Esta semana empezamos el curso con una dinámica que me pareció muy apropiada: la telaraña. Este ejercicio nos permitió ver eso que a veces obviamos y, por lo mismo, dejamos de lado su importancia: el hecho de que todos estamos interconectados. Nos hemos olvidado de que no sólo dependemos de otros seres humanos, sino dependemos de todos los seres vivos y los recursos abióticos del planeta para mantener el delicado equilibrio que nos permite a todos coexistir en el planeta.
Para mí, eso es una llamda de atención para actuar en lugar de sólo hablar. Ya que todos estamos interconectados en la gran red de la vida, nuestras aportaciones, por diminutas e insignificantes que parezcan, repercutirán en una o varias personas y esto puede empezar un "efecto cadena" para provocar ese o esos cambios que tanto hemos pedido y anhelado. Y no solamente es eso, sino es la responsabilidad de saber que nuestros errores y vicios pueden repercutir negativamente en la gran telaraña. Creo que la actividad ayuda de manera muy visual a hacer conciencia en los alumnos sobre esta cuestión.

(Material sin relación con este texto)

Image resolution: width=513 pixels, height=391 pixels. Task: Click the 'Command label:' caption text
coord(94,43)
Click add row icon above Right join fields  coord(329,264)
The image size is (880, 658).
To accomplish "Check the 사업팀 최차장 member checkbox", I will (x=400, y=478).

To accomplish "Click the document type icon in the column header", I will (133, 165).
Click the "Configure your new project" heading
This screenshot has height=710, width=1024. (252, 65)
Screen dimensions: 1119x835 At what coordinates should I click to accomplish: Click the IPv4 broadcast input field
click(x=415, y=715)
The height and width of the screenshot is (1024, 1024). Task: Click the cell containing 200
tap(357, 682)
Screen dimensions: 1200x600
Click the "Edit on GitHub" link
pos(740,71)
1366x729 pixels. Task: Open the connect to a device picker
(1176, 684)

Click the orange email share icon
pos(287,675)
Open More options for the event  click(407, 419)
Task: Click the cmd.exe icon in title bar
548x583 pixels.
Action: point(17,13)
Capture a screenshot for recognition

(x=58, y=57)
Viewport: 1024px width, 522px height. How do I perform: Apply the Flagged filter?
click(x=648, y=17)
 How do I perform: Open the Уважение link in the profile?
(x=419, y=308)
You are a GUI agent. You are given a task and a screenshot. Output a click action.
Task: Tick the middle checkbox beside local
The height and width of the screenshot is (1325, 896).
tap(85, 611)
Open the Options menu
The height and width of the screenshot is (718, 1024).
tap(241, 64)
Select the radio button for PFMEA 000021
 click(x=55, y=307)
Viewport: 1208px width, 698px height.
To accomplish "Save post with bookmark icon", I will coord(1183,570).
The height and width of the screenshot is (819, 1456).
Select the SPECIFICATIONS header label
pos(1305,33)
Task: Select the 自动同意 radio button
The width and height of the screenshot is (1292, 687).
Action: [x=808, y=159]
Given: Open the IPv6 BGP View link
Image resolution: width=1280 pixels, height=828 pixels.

La segunda sesión la dedicamos a revisar las políticas y objetivos del curso. Aunque resulta un poco más tediosa una actividad de este tipo, es importante llevarla a cabo para que los alumnos sepan lo que deben esperar del instructor y viceversa. Sobre esta sesión no encuentro gran cosa que comentar debido a su carácter casi totalmente académico, aunque reconozco su importancia dentro del desarrollo de la clase y las evaluacionesa correspondientes.